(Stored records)
# # # #
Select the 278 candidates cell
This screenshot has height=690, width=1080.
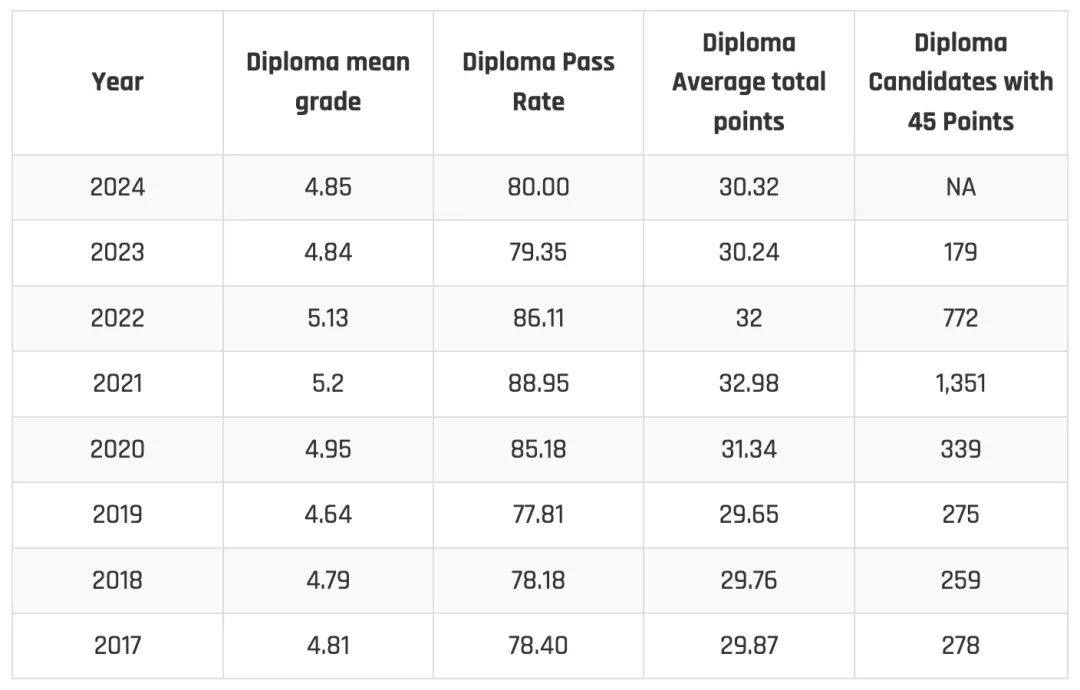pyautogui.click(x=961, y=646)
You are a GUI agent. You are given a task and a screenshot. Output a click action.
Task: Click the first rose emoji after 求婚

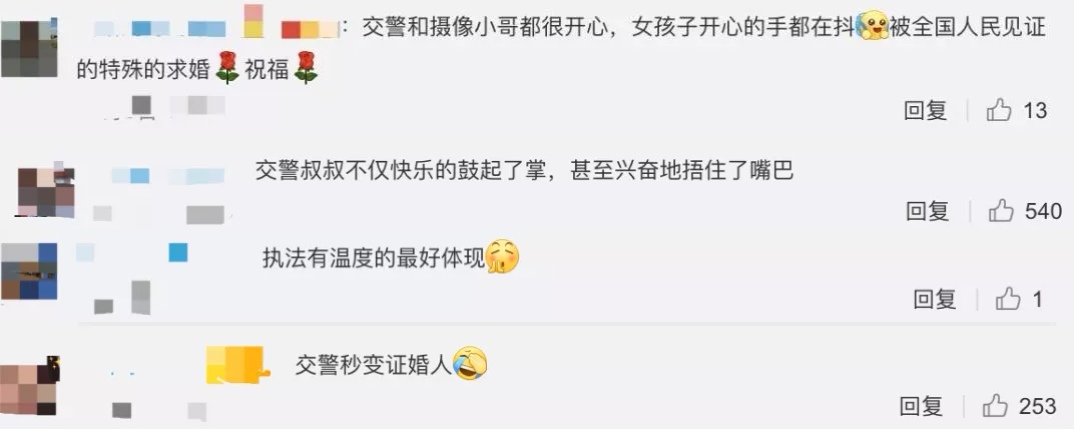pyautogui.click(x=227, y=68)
# # # #
Directions: Without the pictures, restate all the entries above exactly.

Result for this task:
Select the 278 candidates cell
This screenshot has height=690, width=1080.
pyautogui.click(x=961, y=646)
You are a GUI agent. You are given a task and a screenshot. Output a click action.
Task: Click the first rose emoji after 求婚

pyautogui.click(x=227, y=68)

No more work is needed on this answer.